▶ Bloco de texto:
O INCONSCIENTE E AS CONTRADIÇÕES HUMANAS
A fim de abarcar as contradições humanas mais abissais, bem como toda complexidade que envolve o seu ser, às suas luzes e sombras, Hartman na filosofia e Freud na psicanálise (além de muitos outros pensadores) postularam desde o final século XIX a concepção do desconhecido que integra a totalidade de cada ser humano, ou seja, a instância psíquica do inconsciente e suas mais diversas manifestações por meio do comportamento verbal ou gestual de cada indivíduo existente na terra.
Esse foco em desbravar o psiquismo produziu uma nova maneira de se fazer ciência, indo além de qualquer tentativa de estudar o homem a partir de uma perspectiva meramente psico-fisiológica e médica, e dando espaço para a compreensão de uma vida por meio da escuta de sua singularidade, seus fracassos, sofrimentos e angústias tal como nunca houve antes. Com essa sistematização e amálgama de conhecimentos clínicos e empíricos, se abriu o caminho para uma epistemologia que enfatiza tudo o que não é possível de ser controlado, o quase inexprimível e também o inaudito ou o inefavel.
Foi daí que se chegou a descoberta de conteúdos mais profundos do que aqueles produzidos por tendências conscientes. Ora, sem a consciência profunda das tendências mais sombrias nas condutas de uma pessoa e de um grupo numa determinada sociedade e cultura, não se podería ir tão longe no estudo científico, filosófico e antropológico do que conhecemos de forma um tanto ingênua como homo sapiens.

▶ Atividades:
1. Segundo o texto sobre o inconsciente e as contradições humanas, quais dois pensadores, e em que áreas, postularam a concepção do inconsciente desde o final do século XIX?
2. Dê continuidade ao texto sobre o inconsciente e as contradições humanas a partir do último parágrafo.

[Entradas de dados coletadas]
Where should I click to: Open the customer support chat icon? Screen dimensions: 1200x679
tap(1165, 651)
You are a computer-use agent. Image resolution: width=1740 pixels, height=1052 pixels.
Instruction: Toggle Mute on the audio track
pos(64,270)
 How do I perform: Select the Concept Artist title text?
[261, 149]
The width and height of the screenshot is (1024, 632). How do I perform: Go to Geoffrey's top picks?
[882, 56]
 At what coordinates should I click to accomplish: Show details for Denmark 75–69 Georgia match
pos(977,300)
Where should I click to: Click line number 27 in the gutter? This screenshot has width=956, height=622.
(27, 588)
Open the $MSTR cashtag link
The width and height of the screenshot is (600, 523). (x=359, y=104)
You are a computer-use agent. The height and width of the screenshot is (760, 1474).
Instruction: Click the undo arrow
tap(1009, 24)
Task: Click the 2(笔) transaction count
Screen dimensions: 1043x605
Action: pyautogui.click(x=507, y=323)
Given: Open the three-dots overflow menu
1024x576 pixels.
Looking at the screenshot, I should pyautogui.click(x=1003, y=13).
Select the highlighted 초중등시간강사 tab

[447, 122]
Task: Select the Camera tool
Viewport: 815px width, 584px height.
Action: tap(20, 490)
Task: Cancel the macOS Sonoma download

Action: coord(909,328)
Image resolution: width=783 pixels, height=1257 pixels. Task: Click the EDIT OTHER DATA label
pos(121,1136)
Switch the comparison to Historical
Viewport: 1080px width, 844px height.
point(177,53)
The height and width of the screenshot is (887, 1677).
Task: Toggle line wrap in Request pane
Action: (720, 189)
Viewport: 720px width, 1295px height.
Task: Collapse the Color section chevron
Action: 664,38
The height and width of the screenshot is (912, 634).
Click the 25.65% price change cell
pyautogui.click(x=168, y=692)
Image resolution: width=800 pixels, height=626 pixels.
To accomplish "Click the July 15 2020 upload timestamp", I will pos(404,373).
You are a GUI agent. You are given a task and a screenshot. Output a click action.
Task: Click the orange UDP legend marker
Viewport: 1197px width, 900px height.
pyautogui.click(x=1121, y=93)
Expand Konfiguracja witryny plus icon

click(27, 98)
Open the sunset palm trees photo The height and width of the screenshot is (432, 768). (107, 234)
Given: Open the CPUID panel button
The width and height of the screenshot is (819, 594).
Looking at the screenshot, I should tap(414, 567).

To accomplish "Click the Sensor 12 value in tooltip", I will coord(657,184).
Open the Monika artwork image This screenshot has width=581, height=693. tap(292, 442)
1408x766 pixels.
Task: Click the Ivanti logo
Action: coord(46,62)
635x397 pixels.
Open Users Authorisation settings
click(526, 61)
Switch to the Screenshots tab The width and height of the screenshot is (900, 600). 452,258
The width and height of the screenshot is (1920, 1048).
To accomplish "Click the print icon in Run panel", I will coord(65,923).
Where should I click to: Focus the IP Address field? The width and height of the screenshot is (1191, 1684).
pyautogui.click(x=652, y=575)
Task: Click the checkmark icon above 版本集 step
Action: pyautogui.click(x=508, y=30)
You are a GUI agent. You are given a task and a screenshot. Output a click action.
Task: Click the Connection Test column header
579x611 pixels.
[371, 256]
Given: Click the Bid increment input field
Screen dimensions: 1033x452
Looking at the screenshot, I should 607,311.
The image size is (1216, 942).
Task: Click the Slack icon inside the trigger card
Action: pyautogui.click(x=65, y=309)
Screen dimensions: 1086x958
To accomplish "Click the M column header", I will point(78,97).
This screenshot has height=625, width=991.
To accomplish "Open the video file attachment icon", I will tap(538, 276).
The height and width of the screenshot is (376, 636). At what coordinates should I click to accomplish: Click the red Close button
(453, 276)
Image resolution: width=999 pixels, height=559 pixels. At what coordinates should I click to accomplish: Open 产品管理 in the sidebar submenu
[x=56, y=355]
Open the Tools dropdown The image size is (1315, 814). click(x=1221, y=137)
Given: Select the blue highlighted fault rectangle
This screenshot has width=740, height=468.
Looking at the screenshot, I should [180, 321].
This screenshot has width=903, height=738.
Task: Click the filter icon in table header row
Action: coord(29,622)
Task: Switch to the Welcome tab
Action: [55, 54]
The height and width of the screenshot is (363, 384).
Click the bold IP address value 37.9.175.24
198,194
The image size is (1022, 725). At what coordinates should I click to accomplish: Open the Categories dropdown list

▶ Respostas por tarefa:
1. Hartman, na filosofia, e Freud, na psicanálise.

2.
Não precisaríamos fazer longas reflexões para descobrirmos que os opostos fazem parte da humanidade e de sua história ao longo das eras, tal como havia salientado nos seus escritos Jung (e também os pós junguianos), como por exemplo, o bem e o mal, o racional e o irracional, a saúde e a doença, o espiritual e o material, dicotomias essas que ora levaram muitos a uma busca de superá-las, ora numa tentativa de encará-las como um processo dialético permeado de conflitos,tensões e sínteses.
Tais elementos, de fato, constituem todas os perigos e tensões que existem de maneira tão frequente no mundo. E em muitas pessoas quase não existe aquele lampejo de consciência de que são movidas por paixões avassaladoras, vícios e algumas antinomias que pode inclusive levá-las aos cumes de seus próprios desesperos.
Todavia, o que faz toda diferença na vida de um ser é a preocupação fundamental de encarar o seu lado sombrio e a realidade catastrófica do mundo de forma heroica, lúcida, sincera e apaixonada, uma luta arduamente travada que abre espaço para uma maravilhosa sabedoria de vida no decorrer da existência e para o encontro com a luz do sagrado como forma de orientar os seus passos num mundo em permanente conflito; ou seja, entre a guerra e a comunhão, a desavença e a amizade, a dor e a alegria, a esperança e a desesperança, a aflição e a serenidade.